While these arguments are all certainly valid, I believe I can provide sufficient responses to each of them. First of all, to claim that individuals, society, and the environment are entirely polarized and independent entities is even more absurd than to claim that they are interrelated. Here we can return to Milbraith’s conclusions – people comprise society, and society necessarily functions within the environment (for where else could it operate? This is simply the condition of our existence on Earth). Thus, a theory that unifies these three aspects seems much more realistic and much more natural a characterization of the way things actually are. In other words, the burden of proof rests on those who object to this unification, to prove that there is not a fundamental relationship between them all.

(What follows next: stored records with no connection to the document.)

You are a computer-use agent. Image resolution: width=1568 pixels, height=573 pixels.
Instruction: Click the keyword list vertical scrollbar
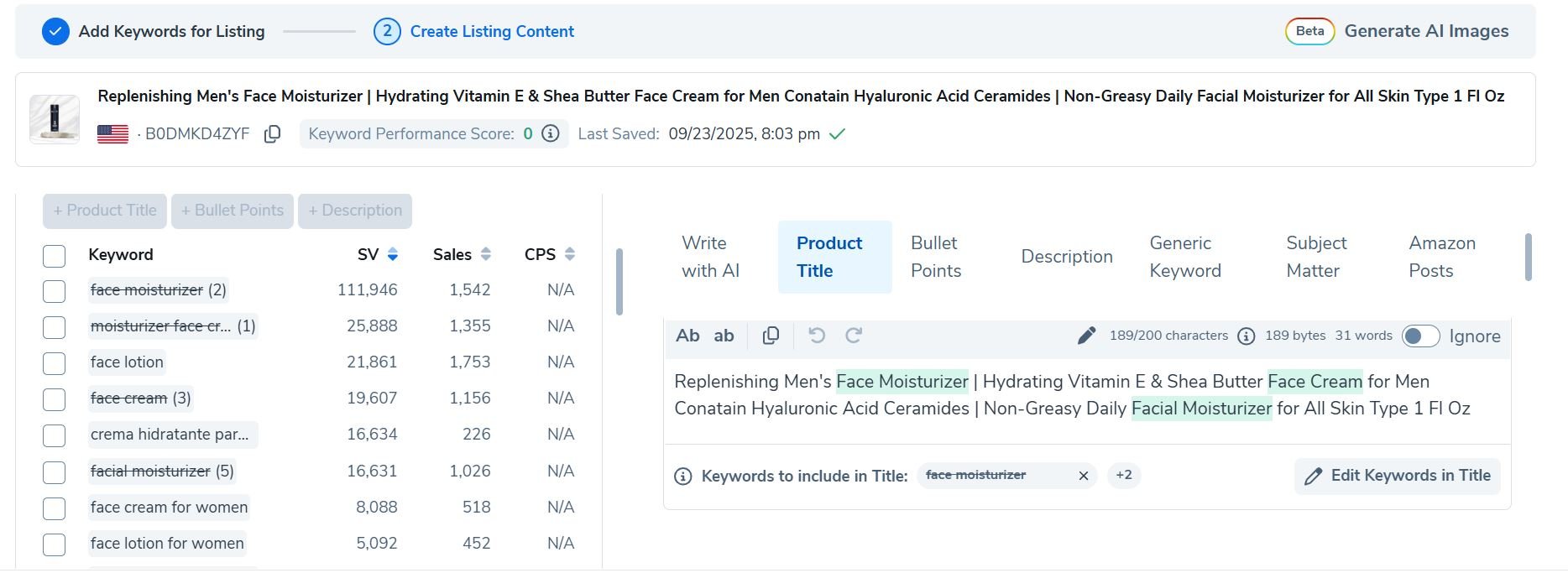click(x=619, y=282)
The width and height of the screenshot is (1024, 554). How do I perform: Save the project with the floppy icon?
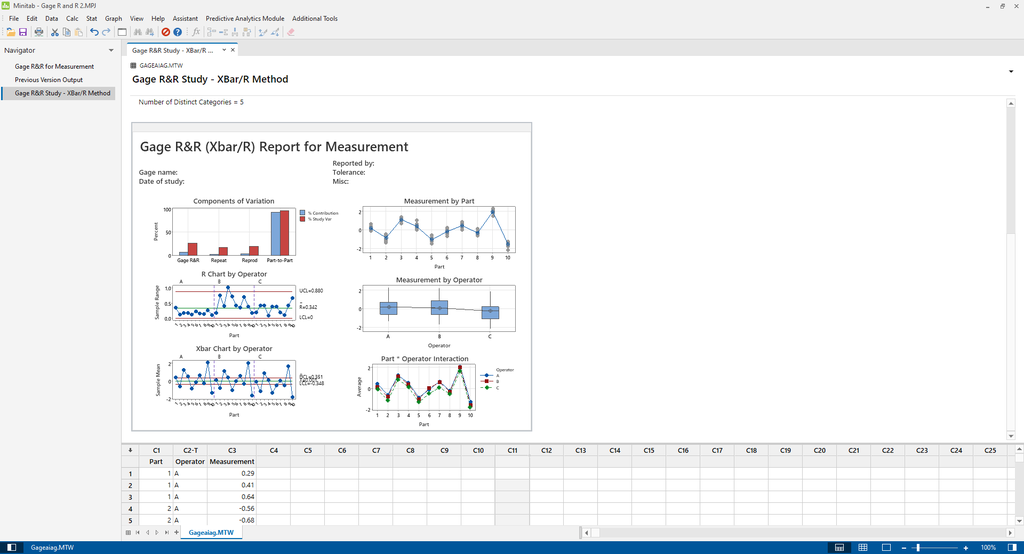point(23,32)
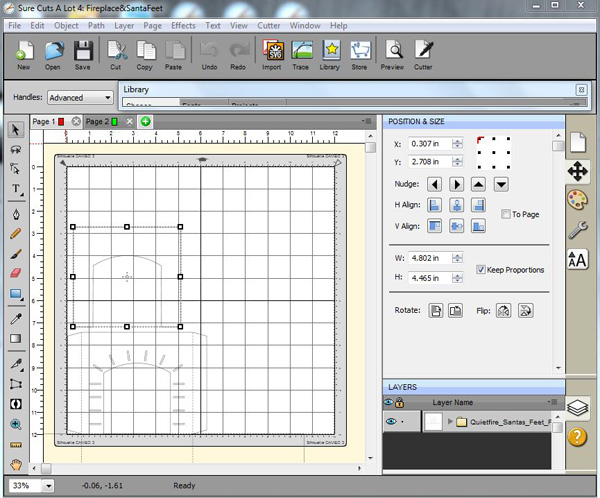The image size is (600, 498).
Task: Open the Effects menu
Action: (183, 24)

The second claim, which attacks the plausibility of such a theory being adopted, is a much more serious concern. Essentially, it seems that any change is for some reason very difficult to achieve. People are not happy with consumption and ecogluttony, but no significant amount of the population seems willing to change their behavior. Additionally, societies, governments, and social policies have proven exceptionally sluggish in their efforts. Whether that is caused by the political system, or just a general apathy or laziness, societal change does not seem to be happening. The beauty of a theory that integrates the individual level with the societal level, is that these two formerly isolated and struggling aspects would become mutually reinforcing. Instead of individuals having no hope in the possibility of societal change, and instead of society waiting for individuals to require a change in policy, we would have individuals and society acting as one cohesive unit. People would be motivated by the changes in policy to change their own behavior; while social policy changes would be reinforced and strengthened by the population’s adoption of simpler lives. Put differently, this unified theory would simply bypass the chicken-egg paradox – where one side is simply waiting for the other to act first. Both would act at once, as one.

In the end, it would turn out that change would be accomplished more easily if it occurred at both levels simultaneously, than if it occurred at each level independently. If this seems overly optimistic about real-world possibilities, I disagree. The world is in an environmental crisis, and the urgency of the situation is (or will be) strong enough to motivate this kind of simultaneous, omnilateral change. Perhaps the best part of such a theory is its ability to adopt the positive ideals of both approaches. The ideals of simpler living and the good life would become a fundamental part of both individuals’ lives and the overall social fabric. Additionally, the ideals of cooperative agreement and mutual enforcement of the necessary policies would carry over into all societal issues, and benefit everyone in the end. Ultimately, by uniting the individuals with society, and both with the environment, we would end up with a permanently sustainable existence.